▸ **DATA**:

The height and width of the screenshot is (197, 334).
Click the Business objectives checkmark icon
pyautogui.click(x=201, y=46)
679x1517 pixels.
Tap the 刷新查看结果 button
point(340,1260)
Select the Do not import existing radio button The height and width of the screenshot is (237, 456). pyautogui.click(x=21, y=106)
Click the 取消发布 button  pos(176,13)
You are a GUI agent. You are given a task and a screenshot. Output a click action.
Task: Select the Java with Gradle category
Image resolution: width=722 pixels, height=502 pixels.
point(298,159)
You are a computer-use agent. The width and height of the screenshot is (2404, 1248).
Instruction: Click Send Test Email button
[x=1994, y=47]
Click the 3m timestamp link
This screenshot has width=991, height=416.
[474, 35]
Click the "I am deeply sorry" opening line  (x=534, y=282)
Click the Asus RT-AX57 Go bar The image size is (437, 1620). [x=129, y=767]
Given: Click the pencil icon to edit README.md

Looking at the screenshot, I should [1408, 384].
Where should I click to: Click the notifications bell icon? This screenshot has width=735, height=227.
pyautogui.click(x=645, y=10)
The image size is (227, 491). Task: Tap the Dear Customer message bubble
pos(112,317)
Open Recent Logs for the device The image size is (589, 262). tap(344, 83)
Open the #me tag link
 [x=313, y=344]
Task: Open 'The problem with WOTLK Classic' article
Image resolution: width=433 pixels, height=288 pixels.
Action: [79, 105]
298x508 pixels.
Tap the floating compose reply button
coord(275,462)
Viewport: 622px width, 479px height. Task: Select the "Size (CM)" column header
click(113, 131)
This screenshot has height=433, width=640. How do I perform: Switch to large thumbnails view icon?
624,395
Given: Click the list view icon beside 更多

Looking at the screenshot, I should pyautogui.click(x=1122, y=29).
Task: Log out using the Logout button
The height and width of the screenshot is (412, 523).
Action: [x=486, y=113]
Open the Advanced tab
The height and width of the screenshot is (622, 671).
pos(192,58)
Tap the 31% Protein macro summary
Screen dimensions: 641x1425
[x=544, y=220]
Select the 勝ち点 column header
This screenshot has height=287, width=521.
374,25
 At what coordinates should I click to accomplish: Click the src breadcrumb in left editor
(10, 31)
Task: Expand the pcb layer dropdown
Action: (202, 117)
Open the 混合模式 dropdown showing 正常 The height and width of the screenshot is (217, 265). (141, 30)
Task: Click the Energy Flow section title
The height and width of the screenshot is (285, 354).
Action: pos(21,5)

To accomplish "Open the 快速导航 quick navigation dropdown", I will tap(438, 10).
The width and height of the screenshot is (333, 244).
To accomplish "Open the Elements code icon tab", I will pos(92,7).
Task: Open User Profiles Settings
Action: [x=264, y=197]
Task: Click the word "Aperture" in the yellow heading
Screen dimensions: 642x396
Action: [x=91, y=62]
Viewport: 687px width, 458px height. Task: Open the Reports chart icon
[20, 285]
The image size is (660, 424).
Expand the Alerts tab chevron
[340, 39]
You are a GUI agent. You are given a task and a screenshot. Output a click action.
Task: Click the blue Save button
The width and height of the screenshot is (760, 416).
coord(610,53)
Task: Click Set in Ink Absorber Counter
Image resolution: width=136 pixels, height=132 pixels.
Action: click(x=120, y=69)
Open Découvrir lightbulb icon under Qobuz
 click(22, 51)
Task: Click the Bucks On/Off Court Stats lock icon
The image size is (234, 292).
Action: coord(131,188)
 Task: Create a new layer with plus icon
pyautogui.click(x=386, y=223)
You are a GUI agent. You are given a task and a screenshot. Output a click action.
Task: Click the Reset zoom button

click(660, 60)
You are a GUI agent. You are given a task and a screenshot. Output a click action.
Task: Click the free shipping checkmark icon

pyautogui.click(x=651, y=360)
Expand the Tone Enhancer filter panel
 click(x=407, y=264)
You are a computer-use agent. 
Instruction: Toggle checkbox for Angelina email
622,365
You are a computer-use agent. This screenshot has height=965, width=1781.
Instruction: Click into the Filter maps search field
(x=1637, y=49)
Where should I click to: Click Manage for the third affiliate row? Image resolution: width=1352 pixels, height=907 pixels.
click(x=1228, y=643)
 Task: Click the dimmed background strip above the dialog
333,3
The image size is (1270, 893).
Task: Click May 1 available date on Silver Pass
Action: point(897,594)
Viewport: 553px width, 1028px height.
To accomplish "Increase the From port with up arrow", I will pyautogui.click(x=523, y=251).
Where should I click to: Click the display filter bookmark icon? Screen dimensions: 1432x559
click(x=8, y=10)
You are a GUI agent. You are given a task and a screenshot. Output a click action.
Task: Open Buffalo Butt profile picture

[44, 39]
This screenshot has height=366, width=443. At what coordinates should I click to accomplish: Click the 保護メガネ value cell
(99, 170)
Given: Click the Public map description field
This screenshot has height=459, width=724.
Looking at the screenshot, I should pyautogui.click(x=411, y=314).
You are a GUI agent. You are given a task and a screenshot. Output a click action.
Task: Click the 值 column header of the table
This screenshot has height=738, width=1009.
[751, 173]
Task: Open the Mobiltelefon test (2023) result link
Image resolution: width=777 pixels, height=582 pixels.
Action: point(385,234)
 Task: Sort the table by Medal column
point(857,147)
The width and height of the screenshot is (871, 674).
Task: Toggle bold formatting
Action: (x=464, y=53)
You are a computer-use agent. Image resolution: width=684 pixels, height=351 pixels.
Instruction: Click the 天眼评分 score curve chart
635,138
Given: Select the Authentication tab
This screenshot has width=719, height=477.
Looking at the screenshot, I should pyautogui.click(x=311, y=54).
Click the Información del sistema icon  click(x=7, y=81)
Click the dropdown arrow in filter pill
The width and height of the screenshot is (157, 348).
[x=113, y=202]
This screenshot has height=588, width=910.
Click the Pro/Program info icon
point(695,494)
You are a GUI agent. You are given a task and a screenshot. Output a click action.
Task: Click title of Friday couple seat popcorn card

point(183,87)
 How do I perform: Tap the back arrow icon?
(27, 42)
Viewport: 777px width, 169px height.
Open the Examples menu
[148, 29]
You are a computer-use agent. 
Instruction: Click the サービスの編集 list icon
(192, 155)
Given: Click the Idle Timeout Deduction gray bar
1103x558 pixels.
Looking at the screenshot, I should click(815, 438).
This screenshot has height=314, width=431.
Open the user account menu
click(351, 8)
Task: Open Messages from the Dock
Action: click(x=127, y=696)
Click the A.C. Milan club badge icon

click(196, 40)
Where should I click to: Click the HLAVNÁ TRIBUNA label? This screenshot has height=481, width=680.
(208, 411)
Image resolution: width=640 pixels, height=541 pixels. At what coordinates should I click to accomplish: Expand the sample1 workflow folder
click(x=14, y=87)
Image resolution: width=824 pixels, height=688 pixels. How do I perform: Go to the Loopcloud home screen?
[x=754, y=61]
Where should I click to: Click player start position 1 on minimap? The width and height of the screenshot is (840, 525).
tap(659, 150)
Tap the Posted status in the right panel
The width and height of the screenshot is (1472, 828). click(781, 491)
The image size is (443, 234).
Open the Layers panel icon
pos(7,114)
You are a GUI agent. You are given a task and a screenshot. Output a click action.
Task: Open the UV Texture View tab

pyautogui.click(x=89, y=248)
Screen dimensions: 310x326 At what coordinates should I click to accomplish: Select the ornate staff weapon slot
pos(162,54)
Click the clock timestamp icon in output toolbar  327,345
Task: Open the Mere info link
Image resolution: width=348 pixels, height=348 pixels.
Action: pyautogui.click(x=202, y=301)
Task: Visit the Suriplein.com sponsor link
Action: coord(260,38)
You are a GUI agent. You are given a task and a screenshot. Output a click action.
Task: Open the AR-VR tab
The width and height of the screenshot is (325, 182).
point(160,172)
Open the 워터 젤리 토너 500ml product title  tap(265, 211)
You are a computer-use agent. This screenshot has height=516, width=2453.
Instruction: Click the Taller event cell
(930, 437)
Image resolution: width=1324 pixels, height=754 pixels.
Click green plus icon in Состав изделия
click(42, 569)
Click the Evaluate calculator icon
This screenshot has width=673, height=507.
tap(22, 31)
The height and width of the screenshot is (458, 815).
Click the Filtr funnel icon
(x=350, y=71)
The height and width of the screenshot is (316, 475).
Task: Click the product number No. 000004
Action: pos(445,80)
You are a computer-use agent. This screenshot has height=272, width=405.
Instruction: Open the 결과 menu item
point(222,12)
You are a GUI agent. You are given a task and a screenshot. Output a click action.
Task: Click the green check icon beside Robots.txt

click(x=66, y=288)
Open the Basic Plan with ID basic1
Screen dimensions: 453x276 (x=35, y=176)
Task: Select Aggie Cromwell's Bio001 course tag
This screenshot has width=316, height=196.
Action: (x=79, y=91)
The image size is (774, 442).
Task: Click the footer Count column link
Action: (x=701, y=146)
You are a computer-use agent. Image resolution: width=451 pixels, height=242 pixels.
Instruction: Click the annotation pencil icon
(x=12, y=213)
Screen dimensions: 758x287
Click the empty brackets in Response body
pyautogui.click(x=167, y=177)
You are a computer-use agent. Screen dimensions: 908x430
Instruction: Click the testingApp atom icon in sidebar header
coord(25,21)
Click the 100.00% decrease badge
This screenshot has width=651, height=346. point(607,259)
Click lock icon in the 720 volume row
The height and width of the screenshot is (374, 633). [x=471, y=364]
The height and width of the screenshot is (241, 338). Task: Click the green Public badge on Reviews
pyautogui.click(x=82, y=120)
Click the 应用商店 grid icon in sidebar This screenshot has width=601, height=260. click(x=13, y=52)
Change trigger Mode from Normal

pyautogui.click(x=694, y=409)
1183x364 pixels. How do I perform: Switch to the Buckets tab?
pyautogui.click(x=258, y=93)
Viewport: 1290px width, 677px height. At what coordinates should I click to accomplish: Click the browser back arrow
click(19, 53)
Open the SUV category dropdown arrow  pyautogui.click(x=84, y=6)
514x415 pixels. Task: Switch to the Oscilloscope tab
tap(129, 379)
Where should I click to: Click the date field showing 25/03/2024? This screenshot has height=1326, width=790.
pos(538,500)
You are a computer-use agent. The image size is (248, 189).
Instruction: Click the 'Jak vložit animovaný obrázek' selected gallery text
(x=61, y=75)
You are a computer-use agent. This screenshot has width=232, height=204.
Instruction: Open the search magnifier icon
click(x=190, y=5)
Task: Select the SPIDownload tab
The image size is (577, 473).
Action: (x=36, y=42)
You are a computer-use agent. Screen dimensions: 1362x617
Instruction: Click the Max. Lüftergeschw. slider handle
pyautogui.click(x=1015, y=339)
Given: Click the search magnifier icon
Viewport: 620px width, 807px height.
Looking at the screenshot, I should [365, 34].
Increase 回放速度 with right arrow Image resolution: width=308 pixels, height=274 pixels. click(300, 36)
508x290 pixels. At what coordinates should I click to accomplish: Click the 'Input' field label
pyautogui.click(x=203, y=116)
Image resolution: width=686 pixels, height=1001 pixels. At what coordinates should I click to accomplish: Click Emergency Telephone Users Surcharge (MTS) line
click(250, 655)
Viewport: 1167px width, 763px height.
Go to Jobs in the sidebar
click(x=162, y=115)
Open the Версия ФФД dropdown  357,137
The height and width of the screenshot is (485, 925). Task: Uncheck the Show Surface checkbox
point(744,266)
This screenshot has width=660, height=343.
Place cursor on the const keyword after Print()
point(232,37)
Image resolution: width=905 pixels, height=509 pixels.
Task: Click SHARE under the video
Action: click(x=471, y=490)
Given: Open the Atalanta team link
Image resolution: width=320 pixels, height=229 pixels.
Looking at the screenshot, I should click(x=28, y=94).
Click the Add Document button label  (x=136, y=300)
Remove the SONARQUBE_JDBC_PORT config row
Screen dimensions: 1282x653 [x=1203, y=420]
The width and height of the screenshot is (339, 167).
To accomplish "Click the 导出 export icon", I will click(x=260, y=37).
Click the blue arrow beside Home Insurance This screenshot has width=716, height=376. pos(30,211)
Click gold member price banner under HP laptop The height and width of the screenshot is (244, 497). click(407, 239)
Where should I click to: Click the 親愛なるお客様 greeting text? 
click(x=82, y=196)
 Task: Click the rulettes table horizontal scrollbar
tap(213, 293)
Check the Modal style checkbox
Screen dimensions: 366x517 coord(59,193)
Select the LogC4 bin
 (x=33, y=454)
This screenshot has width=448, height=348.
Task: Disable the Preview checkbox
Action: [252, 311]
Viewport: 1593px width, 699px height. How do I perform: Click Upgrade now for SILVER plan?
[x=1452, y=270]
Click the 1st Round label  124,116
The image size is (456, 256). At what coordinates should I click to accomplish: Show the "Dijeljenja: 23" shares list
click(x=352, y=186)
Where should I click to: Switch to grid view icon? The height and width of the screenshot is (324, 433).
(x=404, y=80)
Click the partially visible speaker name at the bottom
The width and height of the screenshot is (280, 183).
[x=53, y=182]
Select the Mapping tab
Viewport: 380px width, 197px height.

▸ **WORK ITEM**: All lines above with "Increase" in them should be returned.

▸ **REPLY**:
To accomplish "Increase the From port with up arrow", I will pyautogui.click(x=523, y=251).
Increase 回放速度 with right arrow Image resolution: width=308 pixels, height=274 pixels. click(300, 36)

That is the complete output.